___ Dataset records
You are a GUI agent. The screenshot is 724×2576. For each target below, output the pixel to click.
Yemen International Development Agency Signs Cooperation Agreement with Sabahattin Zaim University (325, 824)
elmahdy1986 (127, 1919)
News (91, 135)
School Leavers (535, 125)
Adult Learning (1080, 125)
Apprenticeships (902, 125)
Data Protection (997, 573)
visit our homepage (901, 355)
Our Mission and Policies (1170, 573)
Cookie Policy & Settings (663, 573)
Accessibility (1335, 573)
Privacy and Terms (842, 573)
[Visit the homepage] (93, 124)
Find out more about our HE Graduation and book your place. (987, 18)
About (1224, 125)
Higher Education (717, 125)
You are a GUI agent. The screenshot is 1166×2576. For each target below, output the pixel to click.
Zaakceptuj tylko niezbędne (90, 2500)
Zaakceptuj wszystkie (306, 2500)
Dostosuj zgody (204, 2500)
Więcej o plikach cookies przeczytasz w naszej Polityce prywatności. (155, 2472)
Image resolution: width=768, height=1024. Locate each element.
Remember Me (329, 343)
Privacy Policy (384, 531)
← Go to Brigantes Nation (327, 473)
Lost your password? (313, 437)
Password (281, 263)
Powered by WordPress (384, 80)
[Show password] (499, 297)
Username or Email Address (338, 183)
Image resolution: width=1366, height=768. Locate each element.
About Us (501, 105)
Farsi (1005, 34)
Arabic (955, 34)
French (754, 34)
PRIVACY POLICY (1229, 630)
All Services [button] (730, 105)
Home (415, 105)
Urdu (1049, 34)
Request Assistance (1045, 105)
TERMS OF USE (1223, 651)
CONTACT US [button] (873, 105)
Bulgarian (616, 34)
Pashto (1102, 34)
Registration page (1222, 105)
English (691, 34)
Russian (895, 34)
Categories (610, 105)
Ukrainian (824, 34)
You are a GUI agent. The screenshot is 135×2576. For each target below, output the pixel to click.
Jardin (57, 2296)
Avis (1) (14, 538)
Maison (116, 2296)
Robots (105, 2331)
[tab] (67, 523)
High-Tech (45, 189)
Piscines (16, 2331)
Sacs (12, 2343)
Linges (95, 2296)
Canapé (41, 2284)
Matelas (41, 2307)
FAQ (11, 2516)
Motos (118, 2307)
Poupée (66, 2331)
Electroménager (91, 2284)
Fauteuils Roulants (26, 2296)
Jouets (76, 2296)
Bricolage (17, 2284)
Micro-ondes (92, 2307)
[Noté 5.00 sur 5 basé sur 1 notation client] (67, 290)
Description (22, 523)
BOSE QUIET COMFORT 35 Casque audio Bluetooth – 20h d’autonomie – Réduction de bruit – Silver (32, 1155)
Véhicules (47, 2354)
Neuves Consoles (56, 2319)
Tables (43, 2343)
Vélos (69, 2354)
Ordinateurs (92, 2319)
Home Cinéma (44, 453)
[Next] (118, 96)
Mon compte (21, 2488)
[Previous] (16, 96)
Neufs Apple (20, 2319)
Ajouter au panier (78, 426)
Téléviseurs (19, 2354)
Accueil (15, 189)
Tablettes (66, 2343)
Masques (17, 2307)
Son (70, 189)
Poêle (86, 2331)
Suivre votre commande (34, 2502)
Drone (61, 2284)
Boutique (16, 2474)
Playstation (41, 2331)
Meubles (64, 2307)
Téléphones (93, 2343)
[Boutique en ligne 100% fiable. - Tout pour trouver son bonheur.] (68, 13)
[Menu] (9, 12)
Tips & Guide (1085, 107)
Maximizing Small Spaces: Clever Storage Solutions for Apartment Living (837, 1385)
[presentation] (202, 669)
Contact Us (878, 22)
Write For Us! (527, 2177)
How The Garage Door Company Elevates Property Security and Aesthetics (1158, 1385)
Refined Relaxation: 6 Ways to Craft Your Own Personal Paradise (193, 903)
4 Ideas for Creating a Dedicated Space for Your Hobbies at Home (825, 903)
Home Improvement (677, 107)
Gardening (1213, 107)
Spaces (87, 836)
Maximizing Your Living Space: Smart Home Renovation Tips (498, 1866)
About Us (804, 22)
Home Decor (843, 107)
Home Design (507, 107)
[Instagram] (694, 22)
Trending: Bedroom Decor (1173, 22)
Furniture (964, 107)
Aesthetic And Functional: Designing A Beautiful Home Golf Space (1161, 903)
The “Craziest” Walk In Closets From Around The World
______
*Exercise brief*
Go to the line with "Image resolution: width=1366, height=768." in the entries above and repeat every line from there through the line with "Bulgarian (616, 34)", exactly and with no other text.

*Answer box*
Image resolution: width=1366, height=768. Locate each element.
About Us (501, 105)
Farsi (1005, 34)
Arabic (955, 34)
French (754, 34)
PRIVACY POLICY (1229, 630)
All Services [button] (730, 105)
Home (415, 105)
Urdu (1049, 34)
Request Assistance (1045, 105)
TERMS OF USE (1223, 651)
CONTACT US [button] (873, 105)
Bulgarian (616, 34)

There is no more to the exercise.